It's an epidemic! Stars are fighting with writers. Let's get a big pool of creamed corn and watch these violent flesh-balls go at it. I'll bring the Bratwurst and Pepsi.
In ring 1: Sleaze writer Joe Eszterhas and Mel Gibson are dueling over anti-semitic remarks the actor/director allegedly made. Mel claims Joe's script for Maccabees blew moose testes. These two skeeve me out to the max. My advice: Get out a ruler. What else is there to do now that Maccabees is a no-go? And we were all so excited about this one.
In ring 2: The love fest between Andrea Peyser and Alec Baldwin continues--as does Dish's fascination! Though, I find some faulty reporting in her dwelling on his I-swallowed-a-water-buffalo appearance adopted by many doughy middle-aged male stars*. Alec has slimmed down, no doubt encouraged by his seemingly-awesome fiancee**. Doesn't Alec remind you of a certain temperamental, weight-shifting Democrat with woman problems? Teddy Kennedy lives! Okay, I just blasphemed. Is it possible for me not to take sides in this issue? Can't I love them both?

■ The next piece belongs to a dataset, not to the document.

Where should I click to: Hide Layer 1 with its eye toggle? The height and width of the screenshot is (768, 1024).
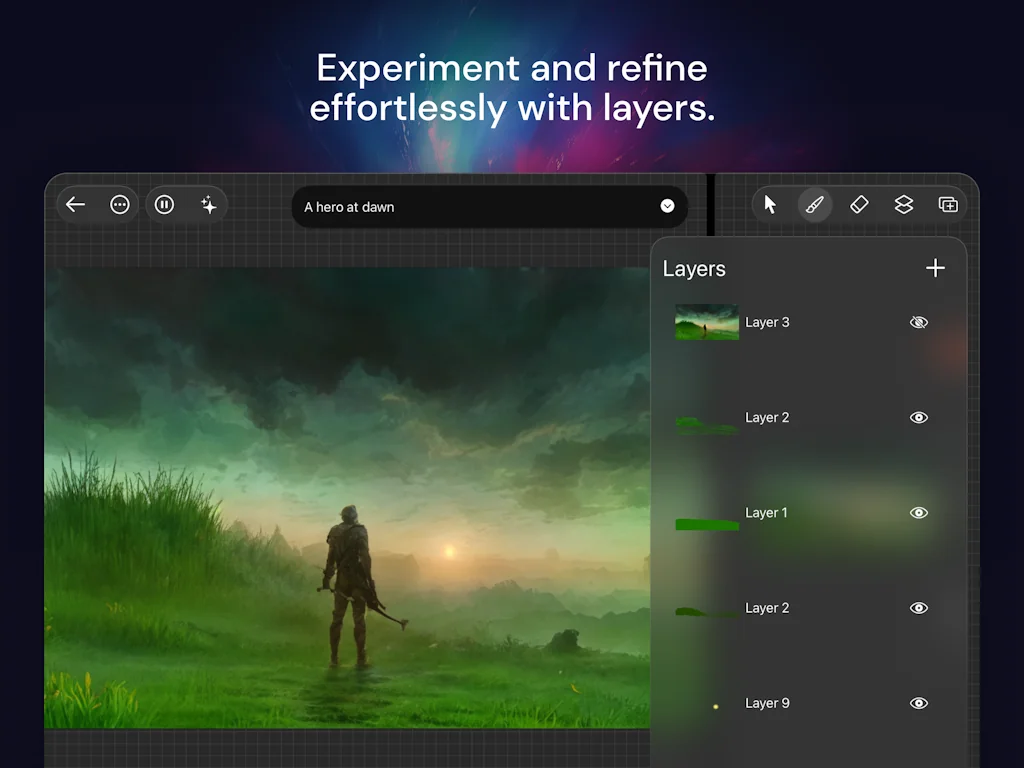coord(919,512)
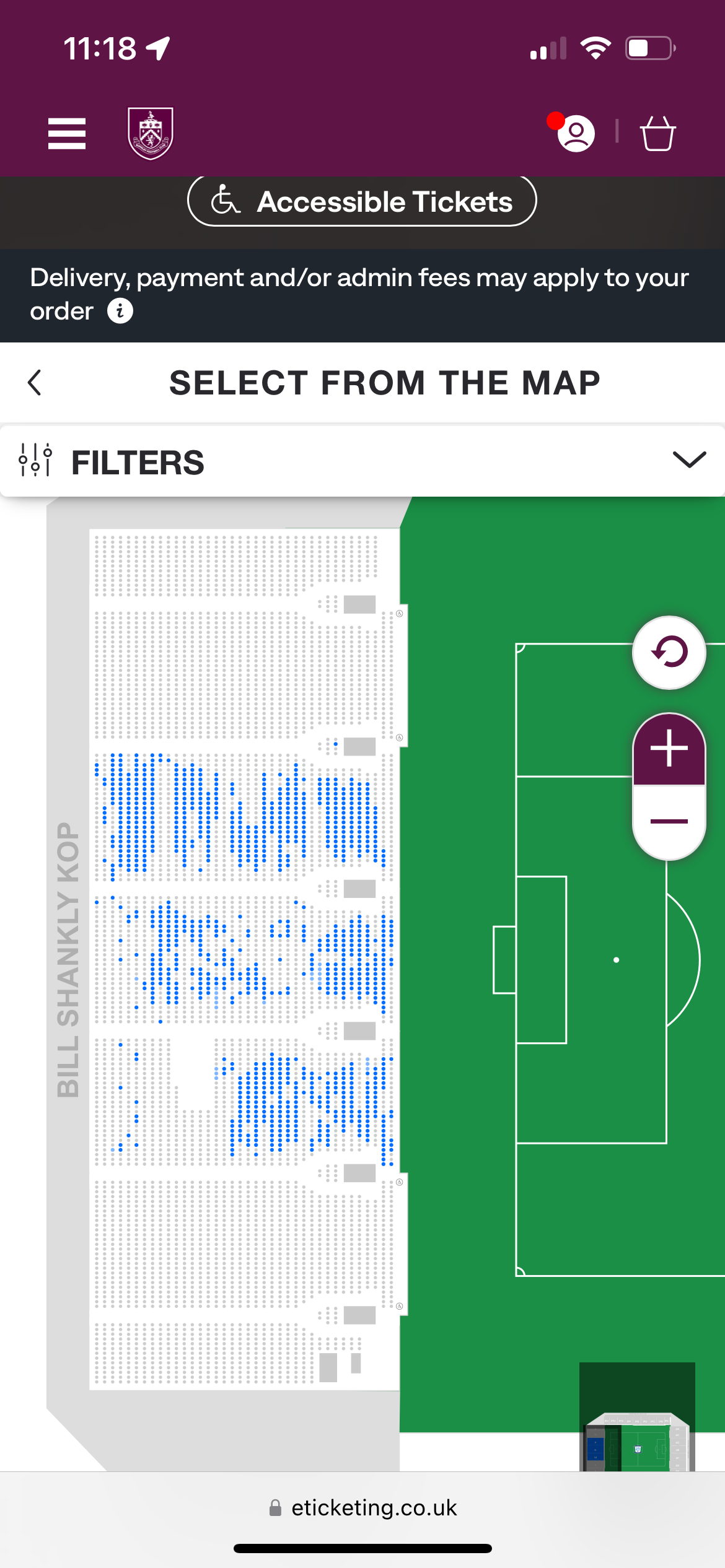Open the user account profile icon
The image size is (725, 1568).
(576, 134)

In ring 3: Alec is pissed at NBC and said he's dumping the network after their news crews camped out at his place. I'd rather see his hissy than read passive-aggressive tweets, but as an avid stargazer, do feel stars should have some privacy. Curiosity is a sick beast.
Marc Anthony filed for divorce from J.Lo citing irreconcilable differences, which means 1. Let's just end this thing 2. Something really bad happened. 3. Celebrity marriage ADD. In the case of these two, I'd go for option #1.
Zimmerman was finally charged with second degree murder. Can I get an It's About Time?
*Russell Crowe, Steven Seagal--though Crowe may have slimmed down and Seagal did look svelte in Exit Wounds. These boys yo-yo diet like teenage girls!
**I can't articulate why but she seems like a cool cucumber to Dish.